Monday, February 24, 2014

Joyce Hankins Writ-Crit





The work in Joyce's studio is a combination of some of her longer term, time based works and a the newer projects she has been delving into. The oldest piece is the ongoing scarf, installed in the same way as our final crit last semester, but longer. Three prints showing accumulations of marks created from carbon paper setups beneath the stools in other studios are hung vertically on the wall. The major new work is a series of etchings of sidewalk cracks accompanied by a taxonomy of black and white printouts featuring natural phenomena including spider webs, geodes, crystals, honeycombs and other clustered structures.





The presentation of Joyce's work is very clean and tight as usual; the most curious and in process area is the taxonomy of pictures. There are five etchings of sidewalk cracks that correlate to five black and white images of sidewalk cracks that sit outside the taxonomy. The organization of the reference photos follows a linear pattern that is reminiscent of Joyce's mind maps; the images neatly reference their neighbors in form – displaying a kind of cinematic movement or zooming into the patterns. However, the association of the images seems to be limited to the general category (“nature”) and the form, rather than any association with the processes. For instance, octopi to crystals and trees to spiderwebs. This section of the work appears to be the most mid-sentence and perhaps the most lucrative in that sense. The carbon works are interesting turns of process but present messily and without much depth; the marks on the paper don't contain the richness of the accumulative car seat etchings. I would be interested to see if a different sort of ground and a thicker transfer medium could yield better results. The scarf is growing so long! But while it is growing longer, it's form hasn't change much. The installation of the scarf doesn't feel very different despite it's greater length.

I do not have Joyce's artist's statement, but from what I know about Joyce's work she is interested in accumulation as a record of actions and accumulations also forms of organization.

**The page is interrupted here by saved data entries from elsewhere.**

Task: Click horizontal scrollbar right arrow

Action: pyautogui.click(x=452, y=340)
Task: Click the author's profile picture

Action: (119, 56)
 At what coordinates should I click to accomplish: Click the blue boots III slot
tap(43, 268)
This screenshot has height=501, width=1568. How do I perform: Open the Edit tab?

These ideas bring into question ideas of ritual, history, and habit. In many of her previous works, and in the scarf and carbon pieces, the frames of reference have been aspects of the everyday; the works focused much more heavily on the imposed structure than the subject – the structure became the subject of the work. I am interested in the turn to the natural subject and scientific phenomena. But I see a divide in some of these phenomena, for instance, sidewalk cracks that mark degradation and wear from use differ greatly from honeycombs, which are built for an animal function, which in turn feel very different from crystals. There is the tension of time – the super ephemeral spiderwebs vs. geologic time or the time of tree growth. The taxonomy here assimilates and flattens these differences in subject to only focus on their similarities of form. The subject of nature brings up a huge breadth of cultural and philosophical ideas including transcendance, change, life & death, time. The work at the moment, although it beautifully highlights delicate and impressive structures, doesn't seem to consider these points as part of its scope.

The etchings are also very logical and systematic steps in relation to their images – they have an exacting one to one correlation in size with the photographs. The delight of the scarf is in part its growth and its restlessness in relation to most of Joyce's work. The scarf, although still in progress, has this capacity to overwhelm with its uneven stretching and dangling strings. The scarf seems closest to communicating the feeling of being overwhelmed by a self-imposed structure. 

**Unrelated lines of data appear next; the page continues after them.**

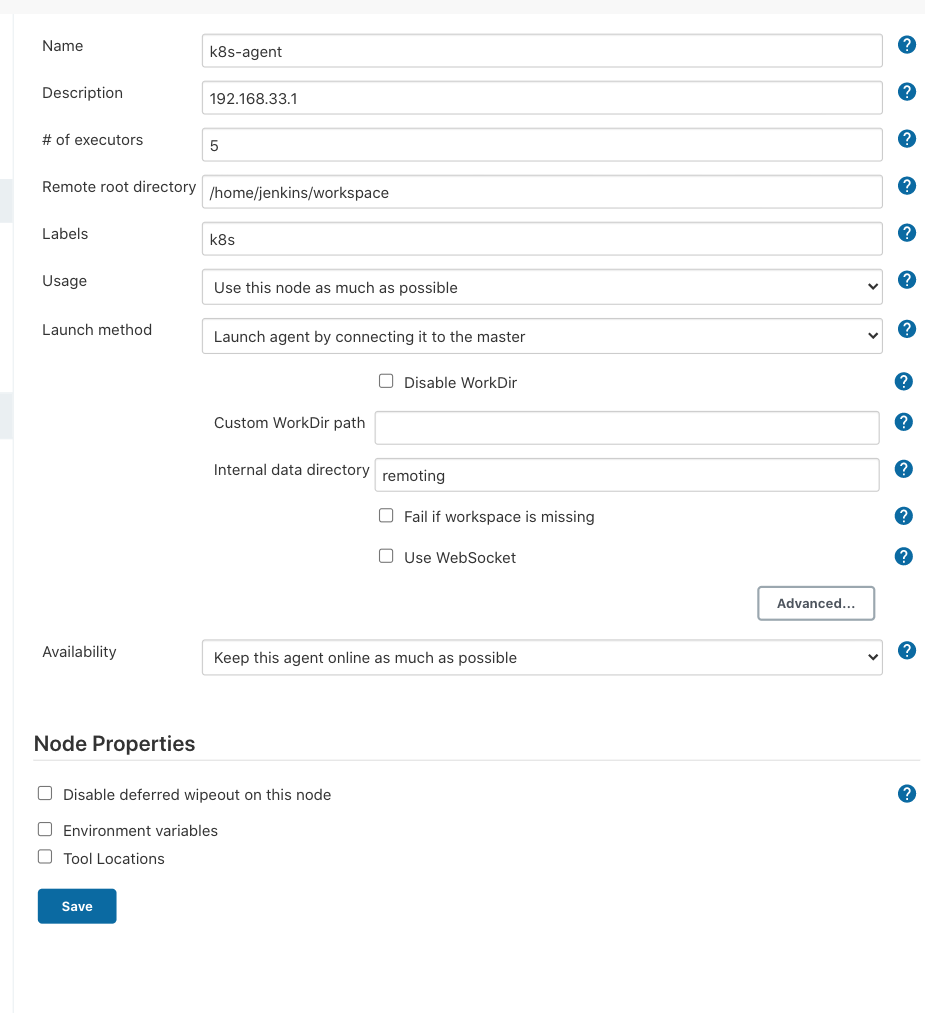The image size is (925, 1013).
Task: Show help for # of executors
Action: click(x=907, y=139)
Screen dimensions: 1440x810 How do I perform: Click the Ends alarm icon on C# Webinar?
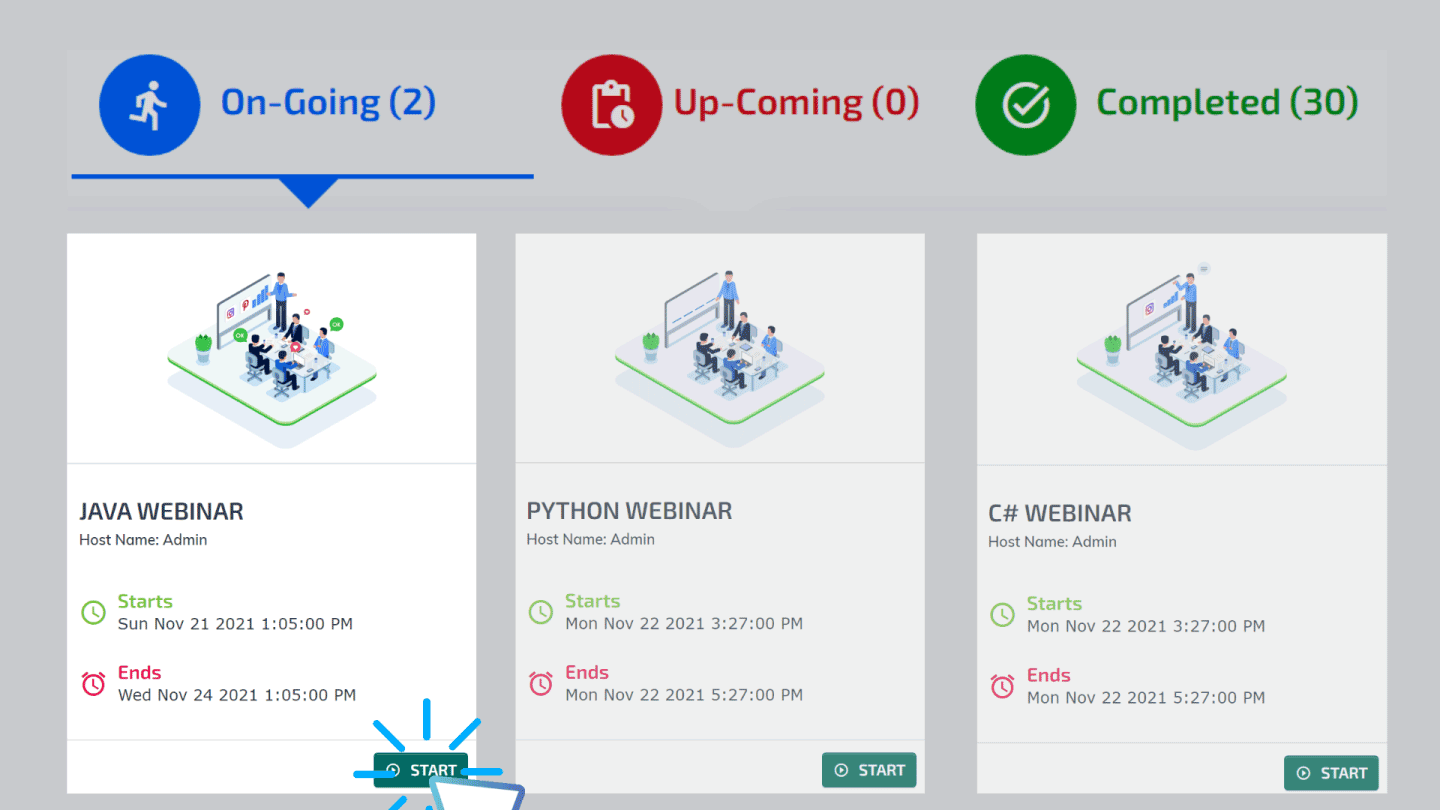1003,686
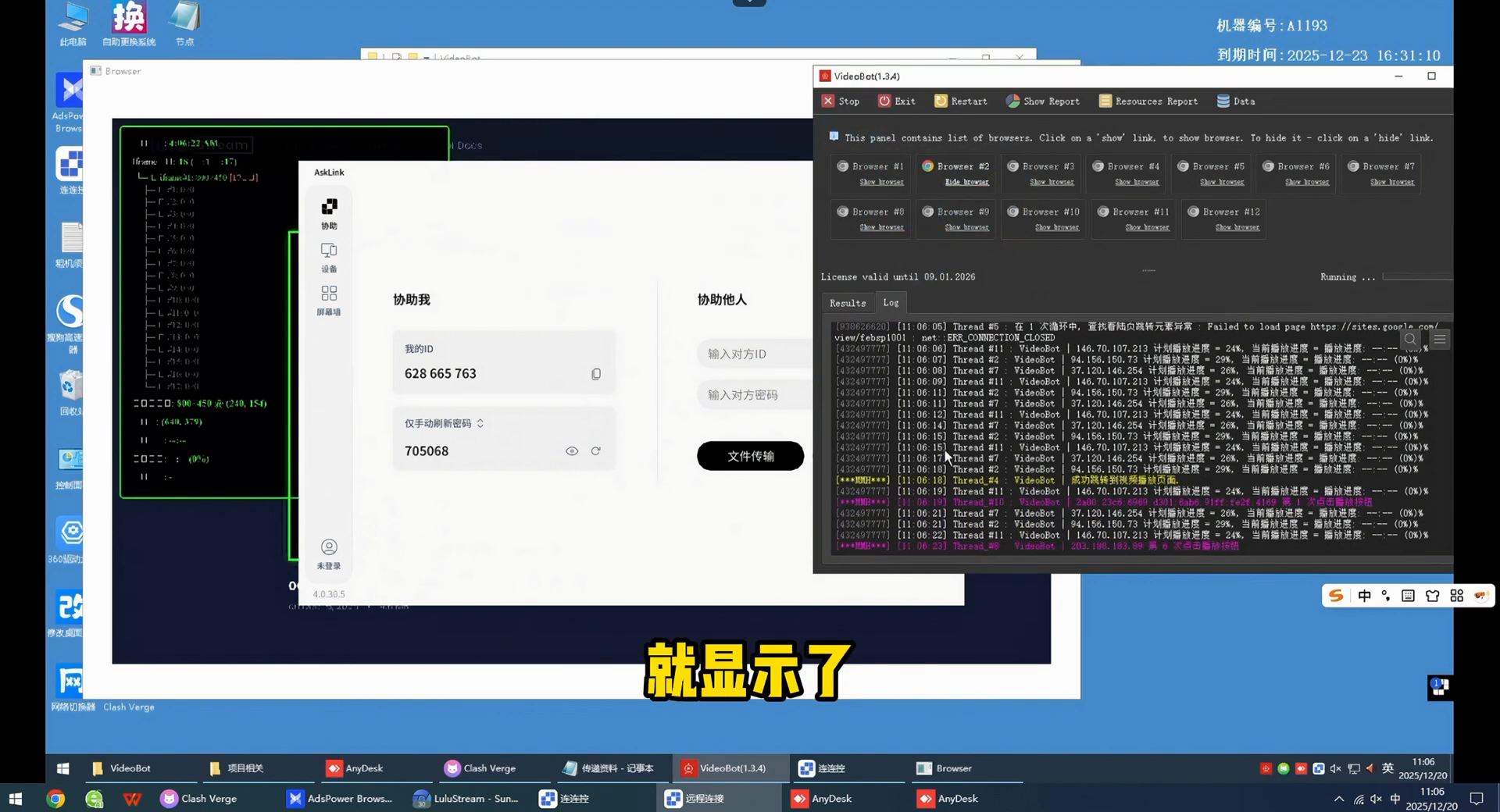Open the Show Report toolbar item
This screenshot has width=1500, height=812.
[1043, 101]
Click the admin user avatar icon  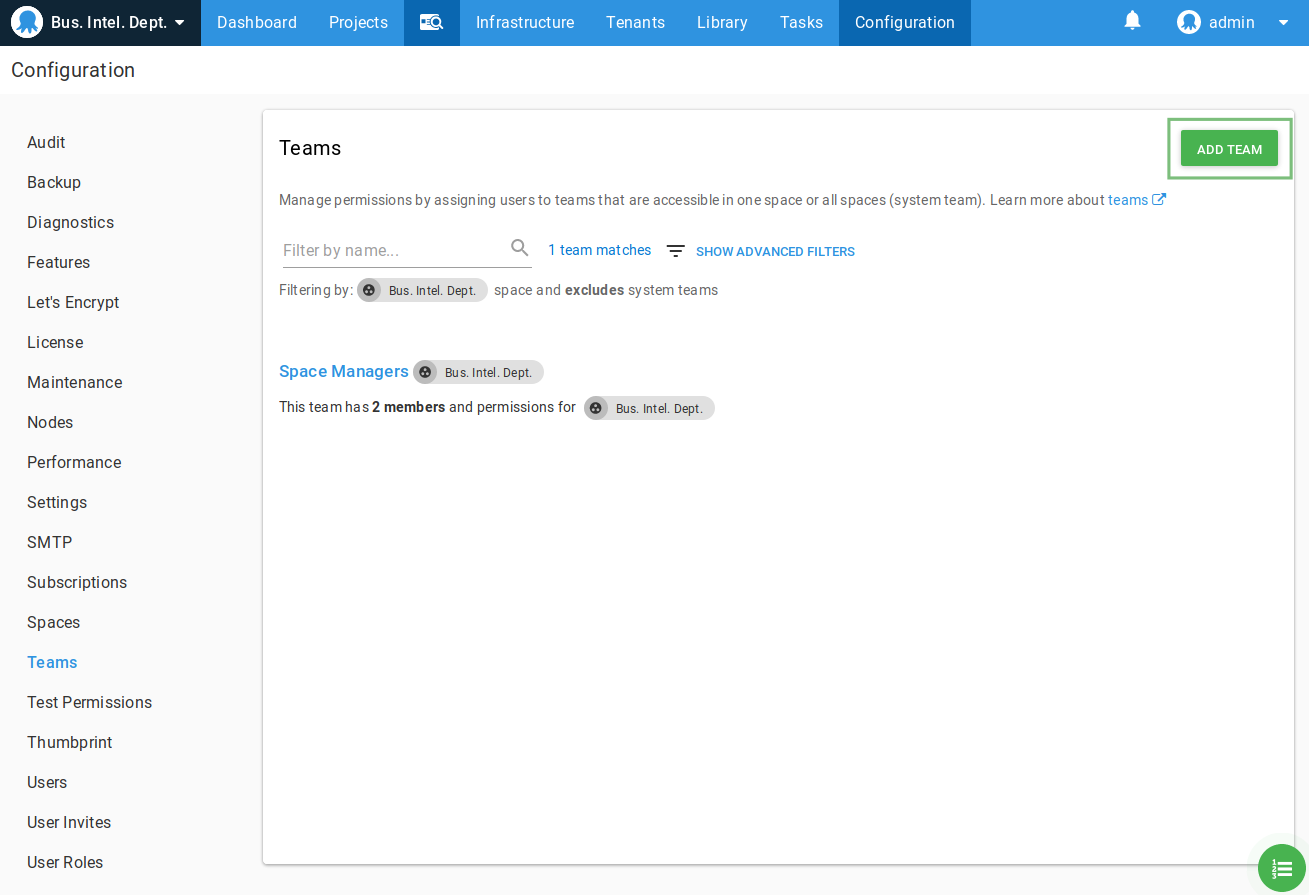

 There are a few moves in this studio that I am really really excited about. One is the gesture towards the outside, both in the natural references and back in the pin piece. These pieces are using structures and systems that are already there and that have a depth of meaning to them that extend past the artist. I would like to see the work explore its assertions in terms of subject in that way. I am also excited about etching, which is not a new process for this work, but in process has the potential to echo some of the accumulative processes that Joyce is interested in.
 






Questions for Joyce

What does turning these images to etchings do? In what ways can the etching process enhance or express the types of accumulation and degradation you are interested in? What happens if you print them on top of each other, or multiple times on the same paper?

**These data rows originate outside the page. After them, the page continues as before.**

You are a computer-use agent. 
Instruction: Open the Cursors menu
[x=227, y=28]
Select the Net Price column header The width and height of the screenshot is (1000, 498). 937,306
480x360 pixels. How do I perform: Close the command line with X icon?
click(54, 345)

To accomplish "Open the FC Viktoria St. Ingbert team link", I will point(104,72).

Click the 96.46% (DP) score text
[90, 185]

When you go to a museum and see work that really inspires you and makes you want to rush home and make art, what about it makes you feel that way? What kind of work is it?

What is the 'subject' of your work? (rather than the form, or concern.) How does nature function as a subject?

What are the etchings desiring of? Why are they made and what do they tell us?


Some artists/theorists:
Mircea Eliade Myth and Reality
religious theorist who asserts that myths provide the explanation and backing for ritual. What is the myth behind your rituals?

Ghada Amer
working with a layering and accumulations with similar form, but with really explicit subjects.


Marina Abramovic “Art must be beautiful; Artist must be beautiful”
I kept thinking about performance art in the way that your works incorporate repetitive structural movements and actions. I do not know a lot of performance art but this is the piece where she is brushing her hair over and over again.


Cat Mazza
knit artist whose work is decidedly different from a lot of elevated craft knit works out there. Still very concerned with knitting as a craft and also the discourse around   women's work, but you still might like her stuff. It is not kitschy.